Increíblemente, el submarino ruso entró a La Habana para que yo lo tuviera presente el día entero. Llegó como una de esas apariciones que uno no necesita, pero te caen de igual forma. Coincidencias que asustan.
Era un día como otro cualquiera. Me desperté y salí de la casa sobre las cinco y media en busca de algo que me dejara cerca de mi trabajo, o por lo menos a la salida del túnel.
Me paré en la esquina al lado de la brujería: una calabaza que lo único que provocó en mí fue el hambre que el vaso de agua con azúcar no había saciado. Ahí vigilaba cada vehículo que pasaba a mi alrededor, algo preocupado por el mal tiempo. Sabía que ponerle esperanzas al P11 era en vano: cuando ese submarino se sumerge en las aguas del paradero, se demora ―en estos tiempos sin denominación coyuntural― tres horas en volver a salir para recorrer la superficie citadina.
Mientras duró la espera, revisé en mi teléfono algún que otro portal de noticias ―me gusta creerme un tipo informado―. En eso di con la supuesta novedad de la visita del Nautilus ruso.
En un primer momento no me sorprendió. Ya es sabido que al territorio cubano han entrado especímenes similares en otras ocasiones, sin que el pueblo se entere. Sin embargo, la noticia me impactó debido a que informaba con detalles el arribo del sumergible.
Las primeras news en las que indagué tenían esa característica “tremendista” de algunas plataformas sensacionalistas, en las que uno no sabe si creer, aunque jueguen con tus emociones tras cada palabra leída. Otros portales eran más directos, solo mencionaban el suceso tal cual un paseo ordinario por el Caribe, atravesando el Atlántico.
"Al territorio cubano han entrado especímenes similares en otras ocasiones, sin que el pueblo se entere."
Me saturé del submarino para el instante en que una botella ―dígase carro salvador con combustible para dar viajes― me recogió. Sin embargo, mi día con la embarcación rusa en mente no acabó ahí.
Entretenía mi vista en el paisaje nublado de la Playa del Chivo mientras el carro se acercaba a la entrada del túnel, poco después de pasar el Hospital Naval, la Pajarera y el marabusal. Me fijé en un barco que navegaba en el horizonte y le dije inocentemente al chofer, de quien nunca supe el nombre: “Eh, ¿y qué hace un barco de la armada afuera?”

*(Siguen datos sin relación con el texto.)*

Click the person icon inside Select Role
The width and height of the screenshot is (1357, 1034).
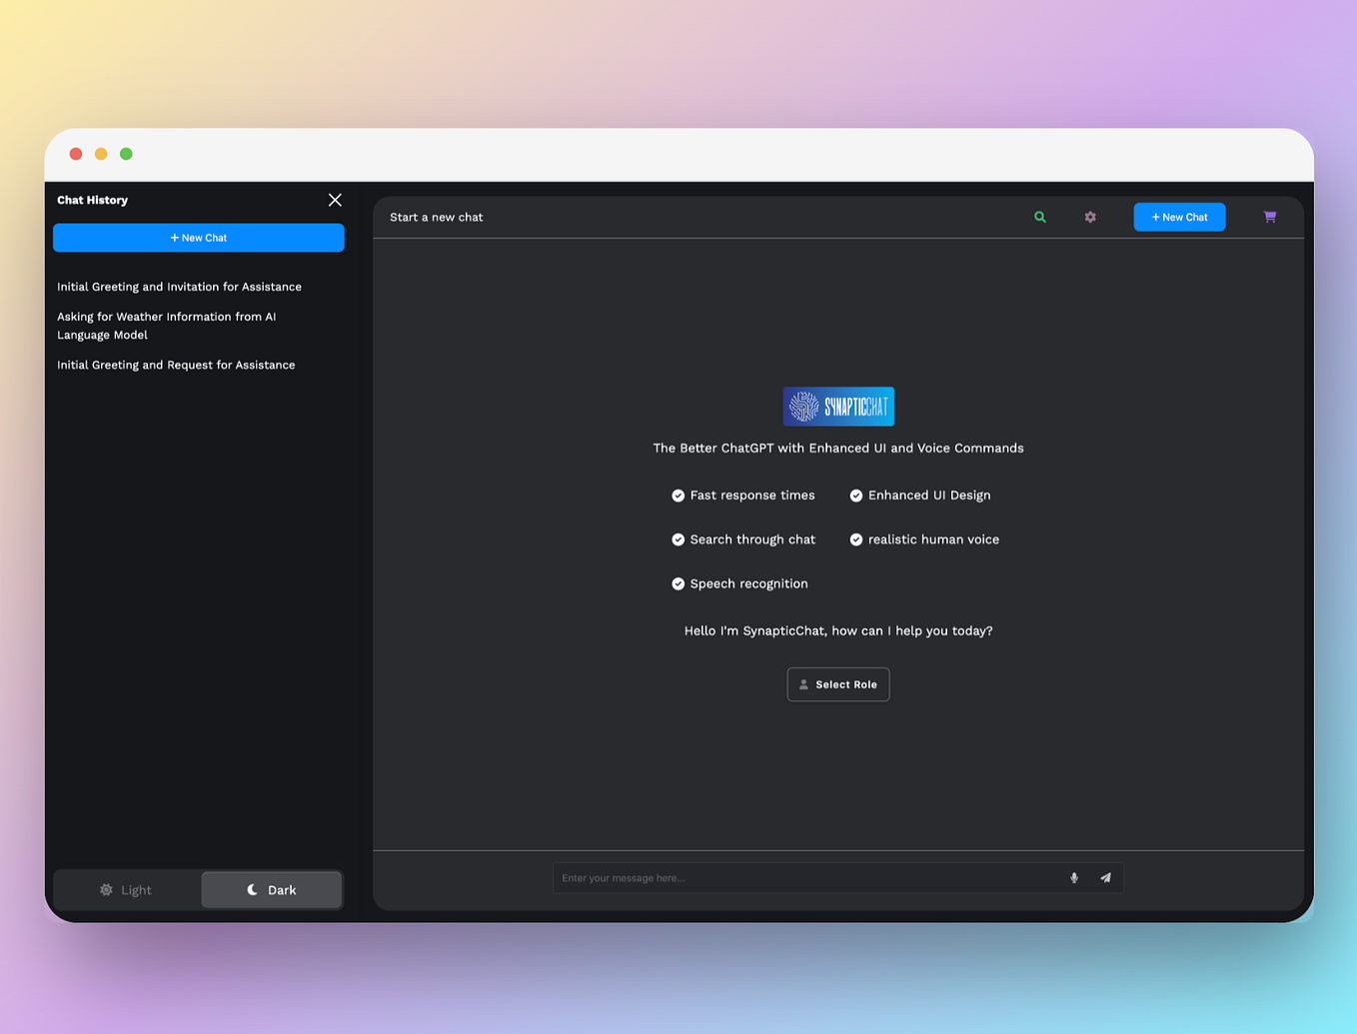coord(804,684)
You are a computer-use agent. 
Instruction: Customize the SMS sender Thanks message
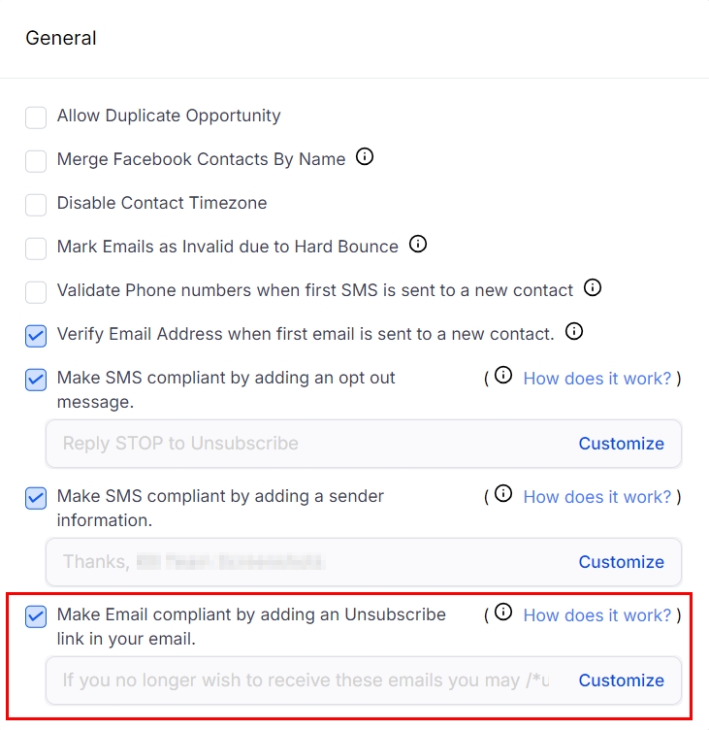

Esa simple pregunta abrió todo un campo de incertidumbres e imaginaciones tercermundistas, apocalípticas y supra-abstractas, ya que detrás de ese barco militar iba una sombra prieta, alargada, que resultó ser el dichoso submarino.
El chofer rápido anunció que ese barco no era cubano, que el P-90 y P-91 ―los únicos buques militares cubanos― están atracados en la bahía.
A partir de ahí, la conversación se transformó en la descripción de un panorama bélico.
La llegada de tres buques de guerra y un submarino rusos solo daba pie a percibir la provocación, por su cercanía al territorio estadounidense. A su vez, dejaba una atmósfera intimidante por una situación concebida en las películas comerciales. O un contexto similar a la Crisis de los Misiles, en el cual todo se puso en tela de juicio y el negocio dejó mal parada a “mucha gente” por “diversas razones”.
"La llegada de tres buques de guerra y un submarino rusos solo daba pie a percibir la provocación, por su cercanía al territorio estadounidense."
La ironía con que se ha tratado la realidad parece ficción, simula un metatexto extraído de Lisanka (2010), del realizador Daniel Díaz Torres, al recrear con tono satírico, en clave de amor, un hecho crítico de la historia, del que se lavaron las manos varios entes importantes sin mencionar palabra.
Un submarino nuclear a la vista de todos los cubanos de a pie es un asunto delicado, que conlleva a un temor generalizado en el territorio. El simple paseo de la flota rusa conspira contra la tranquilidad nacional y pone en alerta a las potencias geopolíticas en medio de la situación convulsa por la que se pasa actualmente.
Entre las conspiraciones recreadas por parte del chofer y yo, surgió la idea de que el gobierno de Estados Unidos desplegaría una flota de buques destroyer para custodiar lo que podía incentivar un entorno de guerra. Esto junto a un estado de alerta en la Base Naval de Guantánamo y una constante vigilancia marítima que bordee las fronteras de la isla hasta que los rusos dejen el territorio.
A fin de cuentas, resultaba ser que, sin beberla ni comerla, estaba infoxicado con todo lo que mi mente lucubraba alrededor del Nautilus, y con mi llegada al trabajo, era el tipo que más conocía al respecto. Capaz de trasmitirle mi pavor y asombro a cada compañero que no sabía del tema, logrando que buscarán en el horizonte alguna señal de esa ballena negra.